[The task]:
Copy each line of the records that holds the string "Given".
Top of Material to process
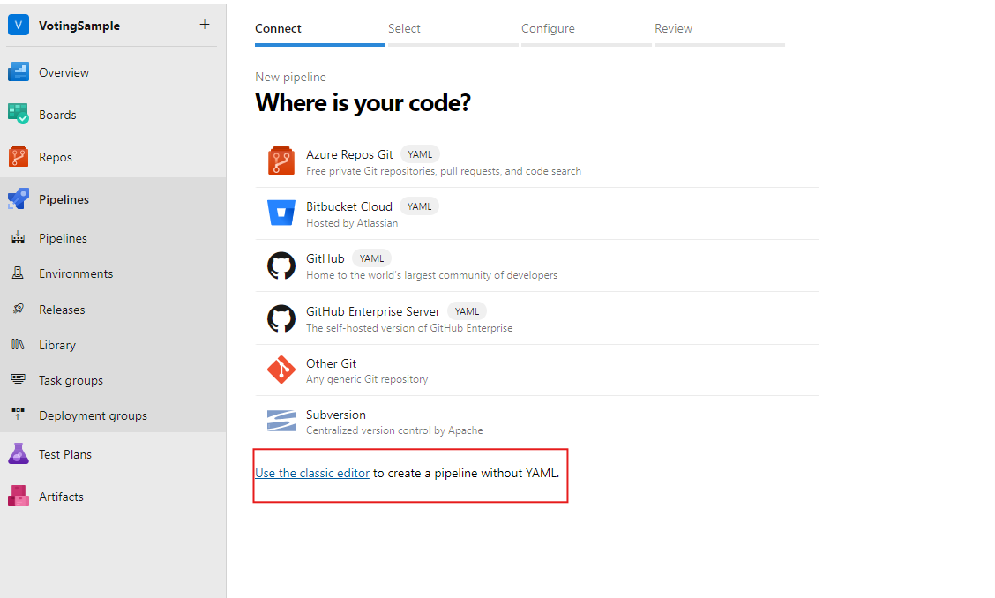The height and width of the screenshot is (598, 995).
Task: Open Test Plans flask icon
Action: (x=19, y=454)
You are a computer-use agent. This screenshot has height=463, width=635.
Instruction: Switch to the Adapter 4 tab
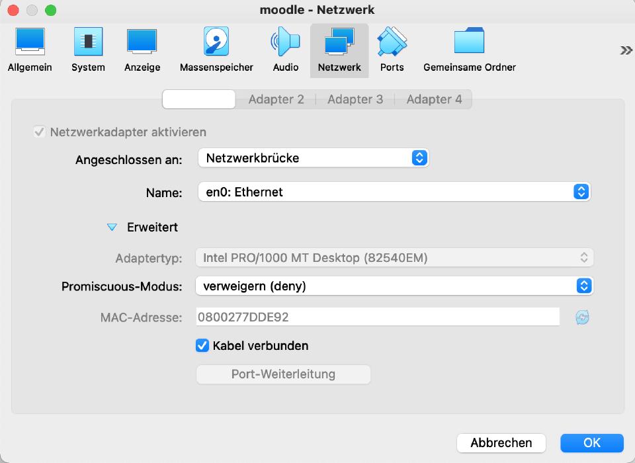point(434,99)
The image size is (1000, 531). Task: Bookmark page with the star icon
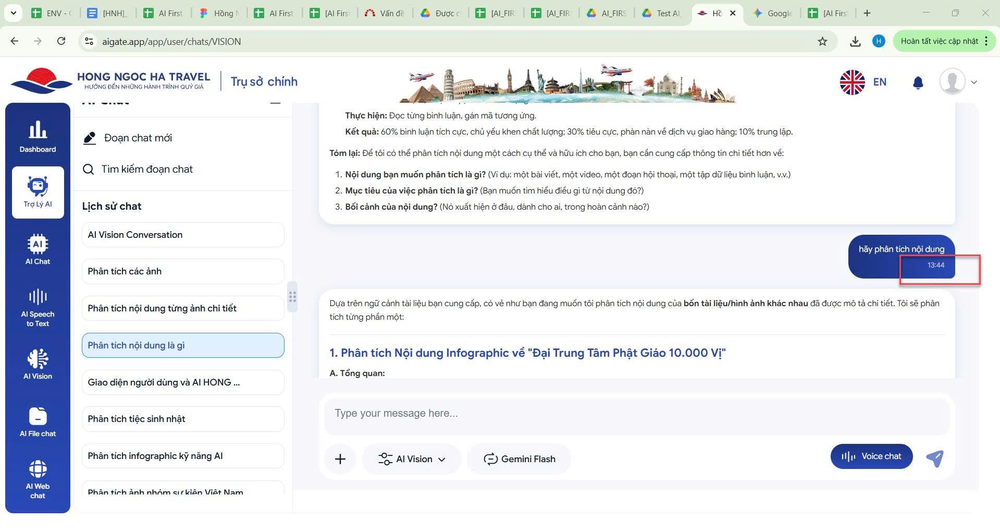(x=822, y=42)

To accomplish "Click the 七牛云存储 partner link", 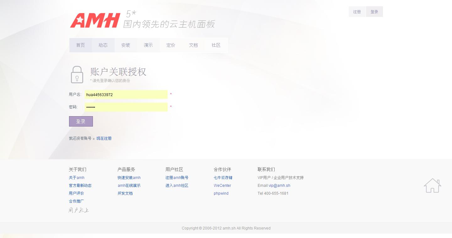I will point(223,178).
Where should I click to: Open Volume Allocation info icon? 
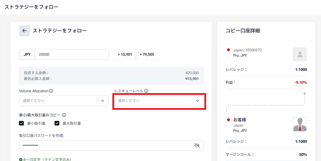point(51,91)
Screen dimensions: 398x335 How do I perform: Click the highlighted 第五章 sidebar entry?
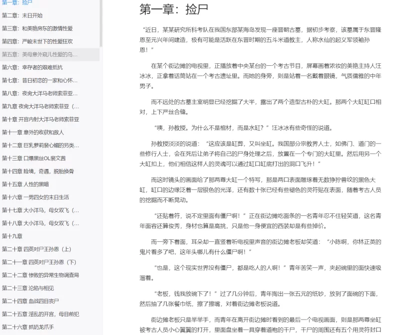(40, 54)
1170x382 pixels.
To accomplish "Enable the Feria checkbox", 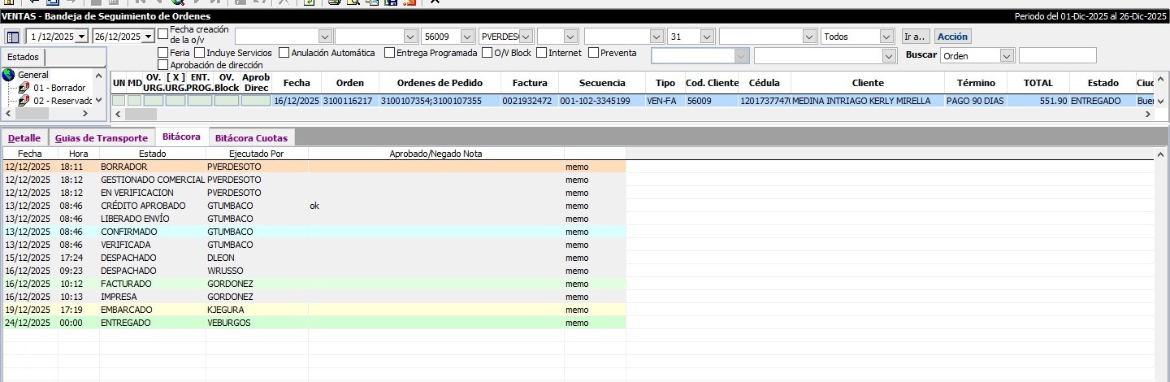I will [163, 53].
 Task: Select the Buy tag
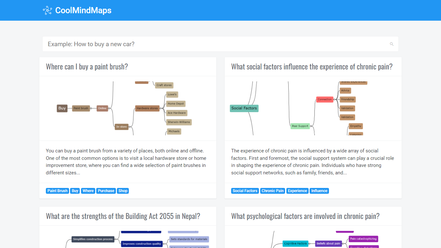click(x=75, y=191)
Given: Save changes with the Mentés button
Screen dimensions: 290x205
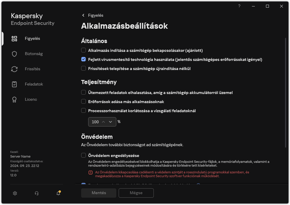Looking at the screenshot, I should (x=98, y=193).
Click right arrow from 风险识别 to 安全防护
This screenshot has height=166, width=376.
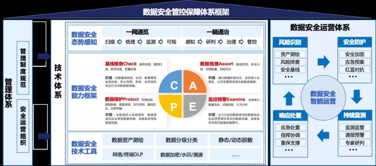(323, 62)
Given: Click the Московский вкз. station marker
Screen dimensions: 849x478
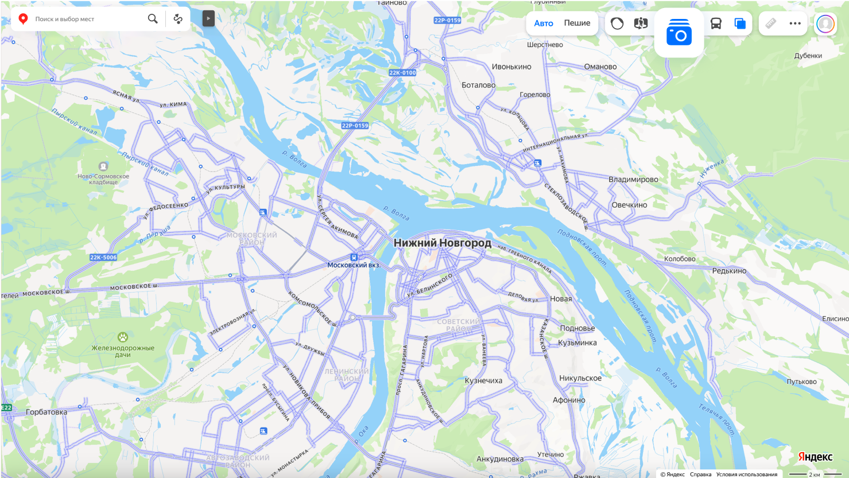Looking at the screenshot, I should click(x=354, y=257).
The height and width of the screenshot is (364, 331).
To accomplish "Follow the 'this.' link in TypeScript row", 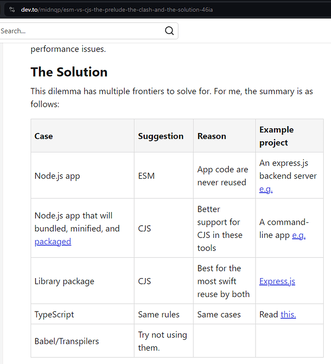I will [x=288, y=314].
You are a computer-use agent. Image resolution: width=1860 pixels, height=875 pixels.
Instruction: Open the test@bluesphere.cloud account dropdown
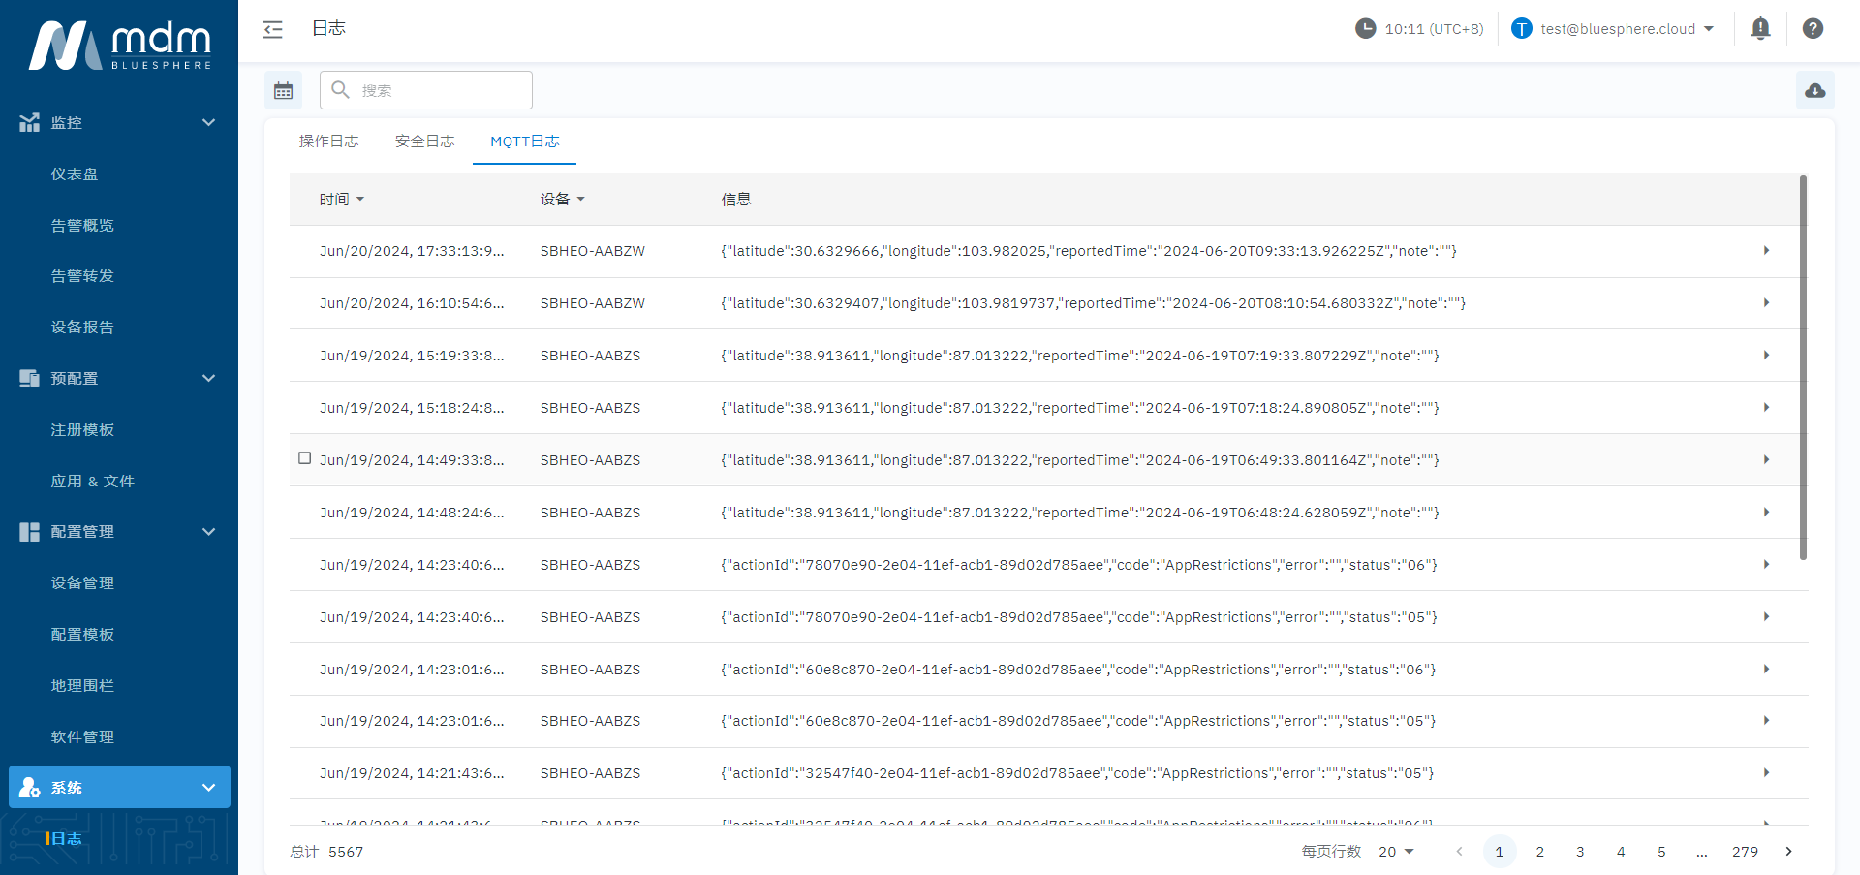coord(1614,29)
Bottom of Material to process
[Reply]:
Given: Save changes with the Mentés button
Given: Click the Московский вкз. station marker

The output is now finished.